Task to carry out:
Begin at the line with "The image size" and set down each line exactly until the listing ends. Images stay out.

Records supplied:
━━━

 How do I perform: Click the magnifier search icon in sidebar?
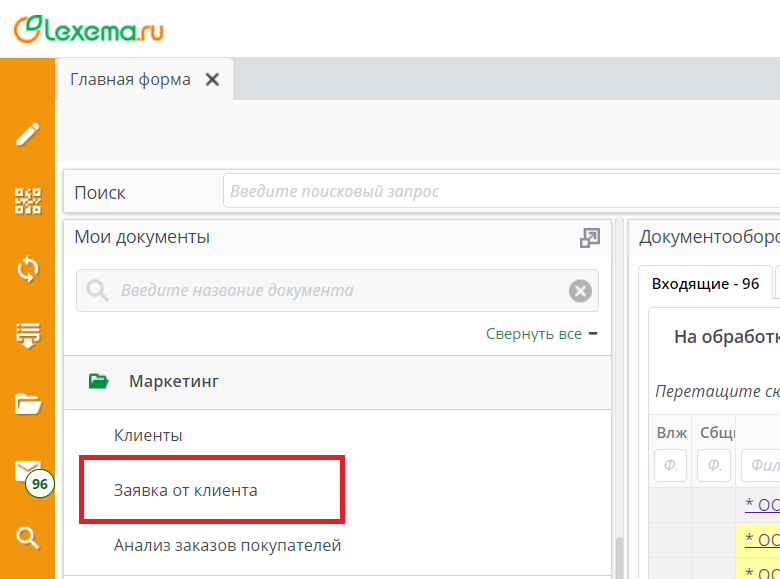(x=28, y=538)
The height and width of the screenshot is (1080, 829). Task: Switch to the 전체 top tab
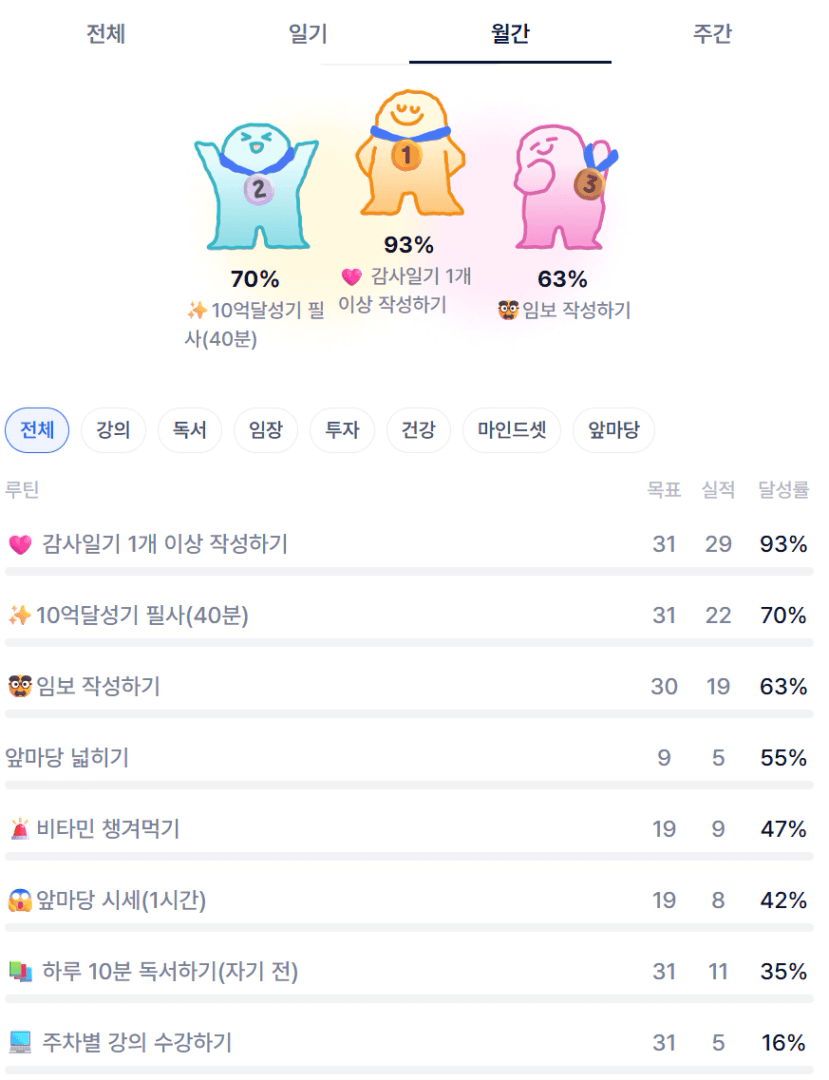[x=106, y=34]
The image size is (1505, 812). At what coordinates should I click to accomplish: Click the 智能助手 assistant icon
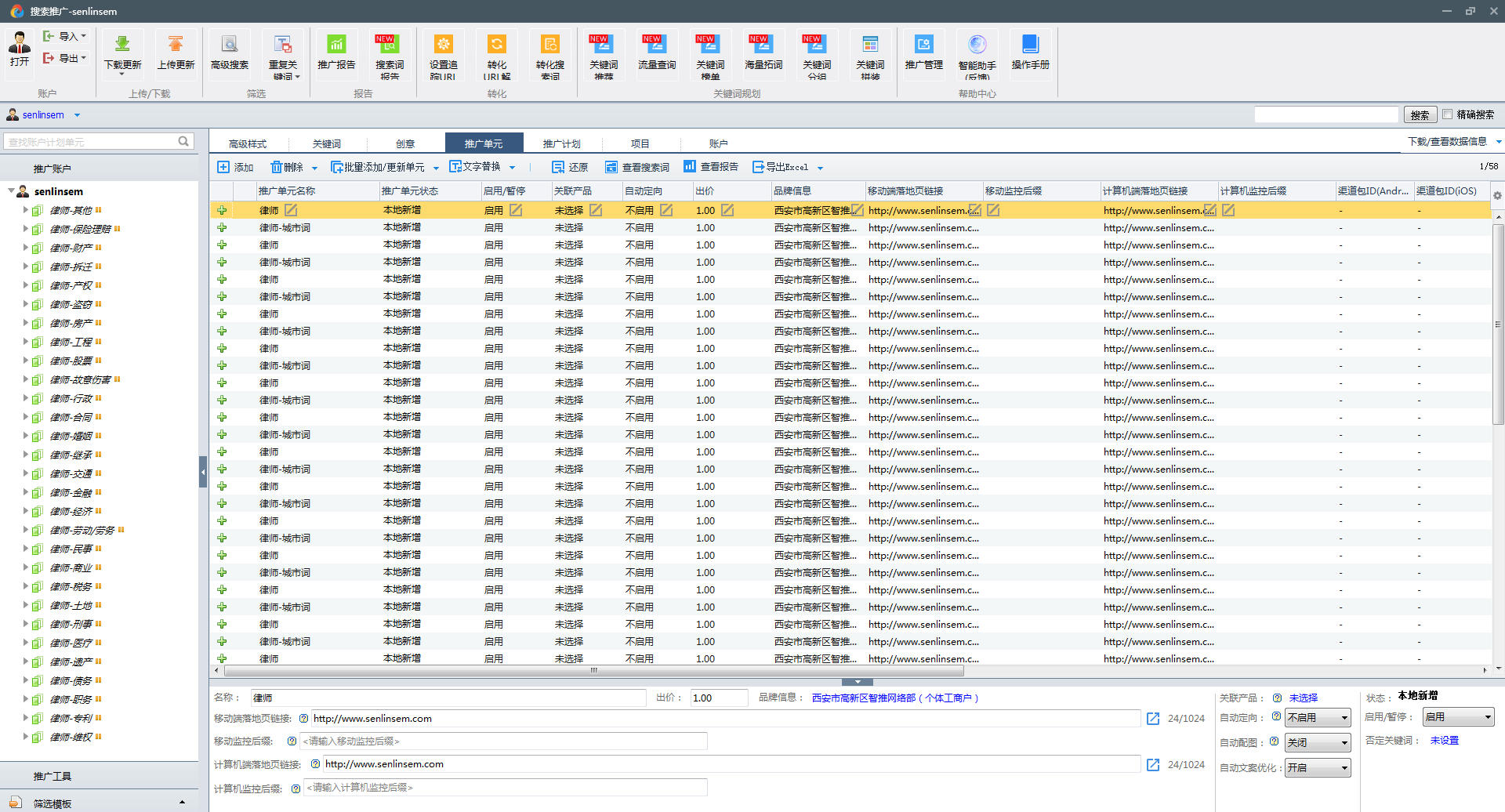pos(977,45)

━━━

Exercise result:
The image size is (1505, 812). At what coordinates should I click to accomplish: Click the 智能助手 assistant icon
pos(977,45)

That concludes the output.